■ **Stated exercise**: Which lines in the records below contain the string "path", with case counting? List every such line in full.

■ **Provided material**:
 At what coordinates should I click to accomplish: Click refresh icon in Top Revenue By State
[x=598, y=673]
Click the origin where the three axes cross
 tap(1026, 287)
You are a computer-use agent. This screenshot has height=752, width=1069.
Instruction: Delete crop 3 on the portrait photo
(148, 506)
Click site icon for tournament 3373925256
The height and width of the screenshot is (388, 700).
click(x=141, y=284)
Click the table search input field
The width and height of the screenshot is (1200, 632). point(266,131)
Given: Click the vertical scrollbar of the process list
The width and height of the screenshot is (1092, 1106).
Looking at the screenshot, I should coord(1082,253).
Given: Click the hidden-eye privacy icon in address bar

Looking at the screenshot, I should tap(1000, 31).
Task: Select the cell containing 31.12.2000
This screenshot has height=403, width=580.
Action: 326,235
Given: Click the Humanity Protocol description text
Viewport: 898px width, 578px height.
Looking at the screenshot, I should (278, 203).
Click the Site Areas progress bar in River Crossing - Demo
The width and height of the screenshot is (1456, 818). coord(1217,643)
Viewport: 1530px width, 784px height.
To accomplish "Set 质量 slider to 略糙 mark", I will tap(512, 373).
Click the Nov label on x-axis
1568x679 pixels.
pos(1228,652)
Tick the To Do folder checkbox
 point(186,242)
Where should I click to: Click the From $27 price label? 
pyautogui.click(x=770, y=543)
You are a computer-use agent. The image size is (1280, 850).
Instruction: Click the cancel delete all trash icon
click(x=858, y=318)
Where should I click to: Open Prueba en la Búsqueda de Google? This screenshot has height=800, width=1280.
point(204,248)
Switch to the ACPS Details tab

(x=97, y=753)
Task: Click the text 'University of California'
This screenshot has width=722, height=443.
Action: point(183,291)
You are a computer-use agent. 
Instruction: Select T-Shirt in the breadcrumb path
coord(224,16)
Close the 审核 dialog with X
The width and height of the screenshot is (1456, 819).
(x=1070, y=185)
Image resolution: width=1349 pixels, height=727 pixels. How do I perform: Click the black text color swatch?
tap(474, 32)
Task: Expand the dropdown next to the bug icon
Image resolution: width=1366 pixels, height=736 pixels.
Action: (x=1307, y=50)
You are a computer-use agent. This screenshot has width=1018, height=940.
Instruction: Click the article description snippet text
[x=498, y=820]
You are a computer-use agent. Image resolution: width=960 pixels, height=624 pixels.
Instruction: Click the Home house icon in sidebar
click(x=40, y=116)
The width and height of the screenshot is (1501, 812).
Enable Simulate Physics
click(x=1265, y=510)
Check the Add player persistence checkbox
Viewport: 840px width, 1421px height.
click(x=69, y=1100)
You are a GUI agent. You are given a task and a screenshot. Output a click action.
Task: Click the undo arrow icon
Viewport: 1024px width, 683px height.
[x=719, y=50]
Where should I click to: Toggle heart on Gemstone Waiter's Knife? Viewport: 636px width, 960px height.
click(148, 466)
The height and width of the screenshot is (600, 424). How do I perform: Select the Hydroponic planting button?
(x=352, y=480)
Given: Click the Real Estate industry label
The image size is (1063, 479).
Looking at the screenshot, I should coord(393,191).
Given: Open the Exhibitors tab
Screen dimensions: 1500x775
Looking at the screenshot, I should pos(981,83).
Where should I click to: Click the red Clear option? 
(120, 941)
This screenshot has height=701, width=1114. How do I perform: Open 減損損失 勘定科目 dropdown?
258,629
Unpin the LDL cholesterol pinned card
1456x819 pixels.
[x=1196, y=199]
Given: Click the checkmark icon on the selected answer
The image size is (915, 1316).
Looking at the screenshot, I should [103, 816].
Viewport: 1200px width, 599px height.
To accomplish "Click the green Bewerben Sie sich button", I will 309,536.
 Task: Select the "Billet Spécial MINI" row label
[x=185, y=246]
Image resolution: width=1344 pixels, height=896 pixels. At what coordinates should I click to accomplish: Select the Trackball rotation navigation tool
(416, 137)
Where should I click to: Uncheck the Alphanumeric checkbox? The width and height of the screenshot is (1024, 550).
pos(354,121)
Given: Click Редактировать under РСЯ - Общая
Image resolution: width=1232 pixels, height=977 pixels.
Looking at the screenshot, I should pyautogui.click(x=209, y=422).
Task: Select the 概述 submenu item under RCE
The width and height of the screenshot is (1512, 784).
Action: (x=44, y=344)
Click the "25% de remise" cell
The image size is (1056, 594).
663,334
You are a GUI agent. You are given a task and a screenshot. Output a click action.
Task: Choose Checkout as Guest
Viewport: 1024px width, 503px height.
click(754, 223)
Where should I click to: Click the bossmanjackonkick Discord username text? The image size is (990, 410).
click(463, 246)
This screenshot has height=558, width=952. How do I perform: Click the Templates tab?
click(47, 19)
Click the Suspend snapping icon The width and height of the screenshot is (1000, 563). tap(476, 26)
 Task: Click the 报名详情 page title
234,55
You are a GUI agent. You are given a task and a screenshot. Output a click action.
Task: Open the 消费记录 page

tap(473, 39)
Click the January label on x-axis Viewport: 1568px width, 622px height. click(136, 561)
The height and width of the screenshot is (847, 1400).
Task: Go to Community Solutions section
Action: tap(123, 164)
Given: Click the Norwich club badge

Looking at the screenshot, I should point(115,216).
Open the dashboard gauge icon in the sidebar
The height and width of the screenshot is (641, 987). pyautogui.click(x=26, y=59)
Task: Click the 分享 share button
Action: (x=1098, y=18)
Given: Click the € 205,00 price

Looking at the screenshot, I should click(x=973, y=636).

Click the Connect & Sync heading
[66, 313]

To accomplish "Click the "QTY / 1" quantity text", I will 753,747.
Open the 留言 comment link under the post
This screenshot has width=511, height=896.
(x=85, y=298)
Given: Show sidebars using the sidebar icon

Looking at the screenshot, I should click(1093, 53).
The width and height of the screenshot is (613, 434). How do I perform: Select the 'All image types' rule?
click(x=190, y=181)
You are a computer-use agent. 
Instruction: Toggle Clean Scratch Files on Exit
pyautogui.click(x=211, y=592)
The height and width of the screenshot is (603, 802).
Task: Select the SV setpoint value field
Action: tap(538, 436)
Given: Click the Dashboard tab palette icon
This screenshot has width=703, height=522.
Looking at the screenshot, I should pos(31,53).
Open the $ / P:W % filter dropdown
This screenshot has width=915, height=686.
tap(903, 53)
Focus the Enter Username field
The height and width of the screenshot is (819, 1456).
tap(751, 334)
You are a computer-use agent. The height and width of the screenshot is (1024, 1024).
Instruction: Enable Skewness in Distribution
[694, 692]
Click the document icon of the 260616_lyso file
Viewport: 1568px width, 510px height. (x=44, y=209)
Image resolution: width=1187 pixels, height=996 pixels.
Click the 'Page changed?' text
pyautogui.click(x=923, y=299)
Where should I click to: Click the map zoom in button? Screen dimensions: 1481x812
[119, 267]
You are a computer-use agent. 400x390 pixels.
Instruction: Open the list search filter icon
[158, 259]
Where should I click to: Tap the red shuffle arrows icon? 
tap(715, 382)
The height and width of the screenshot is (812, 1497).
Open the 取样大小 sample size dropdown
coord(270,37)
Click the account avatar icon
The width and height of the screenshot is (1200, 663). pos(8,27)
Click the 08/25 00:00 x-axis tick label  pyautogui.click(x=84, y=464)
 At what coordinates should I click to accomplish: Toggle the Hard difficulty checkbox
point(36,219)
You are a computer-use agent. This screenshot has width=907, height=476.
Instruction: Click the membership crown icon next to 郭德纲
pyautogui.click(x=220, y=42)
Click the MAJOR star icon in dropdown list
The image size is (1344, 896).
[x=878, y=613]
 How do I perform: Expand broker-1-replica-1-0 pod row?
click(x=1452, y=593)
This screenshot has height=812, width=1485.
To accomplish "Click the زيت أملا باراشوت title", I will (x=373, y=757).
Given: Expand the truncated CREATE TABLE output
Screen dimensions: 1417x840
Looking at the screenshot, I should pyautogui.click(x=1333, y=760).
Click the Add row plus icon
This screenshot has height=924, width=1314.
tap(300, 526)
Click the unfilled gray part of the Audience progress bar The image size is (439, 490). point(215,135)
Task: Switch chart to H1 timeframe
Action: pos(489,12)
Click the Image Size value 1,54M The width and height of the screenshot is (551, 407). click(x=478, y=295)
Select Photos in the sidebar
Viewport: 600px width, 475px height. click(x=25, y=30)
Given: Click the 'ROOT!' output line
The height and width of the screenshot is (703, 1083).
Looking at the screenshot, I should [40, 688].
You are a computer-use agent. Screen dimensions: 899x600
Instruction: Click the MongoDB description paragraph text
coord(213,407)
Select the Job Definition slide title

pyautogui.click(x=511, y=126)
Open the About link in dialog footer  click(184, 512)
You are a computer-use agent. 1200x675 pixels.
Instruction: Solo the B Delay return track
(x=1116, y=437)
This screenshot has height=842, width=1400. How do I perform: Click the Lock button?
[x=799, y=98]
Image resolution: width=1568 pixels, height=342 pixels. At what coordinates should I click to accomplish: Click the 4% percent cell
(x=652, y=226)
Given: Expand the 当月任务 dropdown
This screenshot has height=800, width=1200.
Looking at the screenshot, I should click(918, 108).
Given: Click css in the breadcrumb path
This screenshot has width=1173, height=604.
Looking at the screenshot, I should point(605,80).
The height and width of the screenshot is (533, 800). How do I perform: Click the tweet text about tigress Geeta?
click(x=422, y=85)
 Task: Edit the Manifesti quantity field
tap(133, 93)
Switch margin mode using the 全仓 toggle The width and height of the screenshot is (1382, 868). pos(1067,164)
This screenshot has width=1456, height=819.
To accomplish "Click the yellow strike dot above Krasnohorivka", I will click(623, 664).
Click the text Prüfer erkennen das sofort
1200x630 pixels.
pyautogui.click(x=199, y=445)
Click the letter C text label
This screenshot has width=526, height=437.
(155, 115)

■ **Complete output**:
Instruction: Select T-Shirt in the breadcrumb path
Given: Click css in the breadcrumb path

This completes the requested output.